Computational Design and Evaluation of N-Aryl Oxamic Acid Derivatives Targeting Mycobacterium Tuberculosis Protein Tyrosine Phosphatase B (PtpB): 2D-QSAR, Molecular docking, MD Simulations, DFT, and Pharmacokinetic Profiling

Tuberculosis (TB), caused by Mycobacterium tuberculosis , continues to pose a significant public health burden worldwide, especially with the rising prevalence of multidrug-resistant and extensively drug-resistant strains. This study presents an integrative computational approach for the design and evaluation of N-aryl oxamic acid derivatives targeting Protein Tyrosine Phosphatase B (PtpB), a key virulence factor in M. tuberculosis . A predictive 2D-QSAR model was developed and validated using multiple statistical parameters, demonstrating high internal consistency and external predictivity. Molecular docking identified several potent ligands, notably compounds L8 and L18, which exhibited strong binding affinities. These findings were supported by 100 ns molecular dynamics simulations, confirming the structural stability of ligand–protein complexes. Complementary DFT analysis provided insight into electronic properties of the lead compound, revealing a moderate HOMO–LUMO energy gap (3.68 eV), high electrophilicity, and favourable reactivity descriptors, supporting its potential for biological interaction. Ten newly designed analogues (D1–D10) were subsequently screened, with D5 and D2 showing the most favourable docking profiles.

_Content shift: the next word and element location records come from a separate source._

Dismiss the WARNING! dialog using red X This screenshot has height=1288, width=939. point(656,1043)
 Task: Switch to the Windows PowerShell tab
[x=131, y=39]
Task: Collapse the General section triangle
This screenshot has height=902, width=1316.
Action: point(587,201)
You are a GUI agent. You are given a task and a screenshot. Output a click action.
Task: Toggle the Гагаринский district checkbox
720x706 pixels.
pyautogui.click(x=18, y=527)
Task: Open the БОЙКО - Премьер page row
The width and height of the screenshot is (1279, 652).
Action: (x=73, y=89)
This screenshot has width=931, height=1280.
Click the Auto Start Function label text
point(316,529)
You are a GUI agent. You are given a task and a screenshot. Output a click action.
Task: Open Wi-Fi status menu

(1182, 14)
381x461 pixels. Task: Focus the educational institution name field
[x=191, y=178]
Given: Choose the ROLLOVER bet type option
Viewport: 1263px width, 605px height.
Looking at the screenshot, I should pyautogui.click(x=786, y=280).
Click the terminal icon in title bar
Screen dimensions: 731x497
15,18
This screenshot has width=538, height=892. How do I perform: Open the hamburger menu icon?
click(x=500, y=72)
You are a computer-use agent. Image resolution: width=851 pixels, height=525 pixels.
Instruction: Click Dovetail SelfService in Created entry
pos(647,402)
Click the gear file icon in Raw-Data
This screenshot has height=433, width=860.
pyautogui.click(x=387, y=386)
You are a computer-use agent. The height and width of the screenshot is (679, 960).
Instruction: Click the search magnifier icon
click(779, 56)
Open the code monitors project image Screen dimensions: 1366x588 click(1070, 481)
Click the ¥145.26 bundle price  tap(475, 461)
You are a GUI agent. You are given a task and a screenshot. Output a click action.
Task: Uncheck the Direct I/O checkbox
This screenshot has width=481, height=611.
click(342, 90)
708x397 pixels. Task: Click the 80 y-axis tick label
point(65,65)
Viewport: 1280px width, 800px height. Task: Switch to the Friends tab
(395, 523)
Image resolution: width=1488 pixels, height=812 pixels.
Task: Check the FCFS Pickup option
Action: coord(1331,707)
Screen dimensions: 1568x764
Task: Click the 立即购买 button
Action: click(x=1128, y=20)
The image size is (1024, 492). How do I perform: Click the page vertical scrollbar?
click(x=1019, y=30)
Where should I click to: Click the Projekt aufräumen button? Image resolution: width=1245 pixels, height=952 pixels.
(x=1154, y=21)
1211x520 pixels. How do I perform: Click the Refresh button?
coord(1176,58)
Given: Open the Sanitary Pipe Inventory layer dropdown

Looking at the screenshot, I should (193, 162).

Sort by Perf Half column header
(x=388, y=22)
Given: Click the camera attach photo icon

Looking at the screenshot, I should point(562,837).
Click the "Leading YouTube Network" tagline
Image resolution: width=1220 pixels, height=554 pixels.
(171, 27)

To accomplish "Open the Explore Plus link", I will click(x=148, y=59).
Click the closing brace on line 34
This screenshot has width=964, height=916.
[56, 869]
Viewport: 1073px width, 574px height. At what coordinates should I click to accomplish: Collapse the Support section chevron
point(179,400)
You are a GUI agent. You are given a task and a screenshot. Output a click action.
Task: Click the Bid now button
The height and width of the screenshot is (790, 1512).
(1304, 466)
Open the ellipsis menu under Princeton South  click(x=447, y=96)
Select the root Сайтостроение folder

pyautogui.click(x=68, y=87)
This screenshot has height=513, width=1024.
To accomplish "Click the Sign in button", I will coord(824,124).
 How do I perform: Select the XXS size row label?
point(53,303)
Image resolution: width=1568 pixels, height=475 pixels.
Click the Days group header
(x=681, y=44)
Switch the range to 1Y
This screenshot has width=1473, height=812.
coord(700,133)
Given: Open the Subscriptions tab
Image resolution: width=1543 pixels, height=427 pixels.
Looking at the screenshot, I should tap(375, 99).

In silico ADMET analysis revealed excellent pharmacokinetic attributes, including high intestinal absorption, favourable bioavailability, no toxicity and CYP450 enzyme inhibition. All investigated molecules complied with Lipinski’s Rule of Five criteria, exhibiting favourable drug-likeness profiles along with acceptable synthetic feasibility. Collectively, compounds L18, D5, and D2 emerged as promising candidates for further development. This study highlights the effectiveness of combining QSAR modelling, docking, dynamics, and ADMET profiling in early-stage antitubercular drug discovery.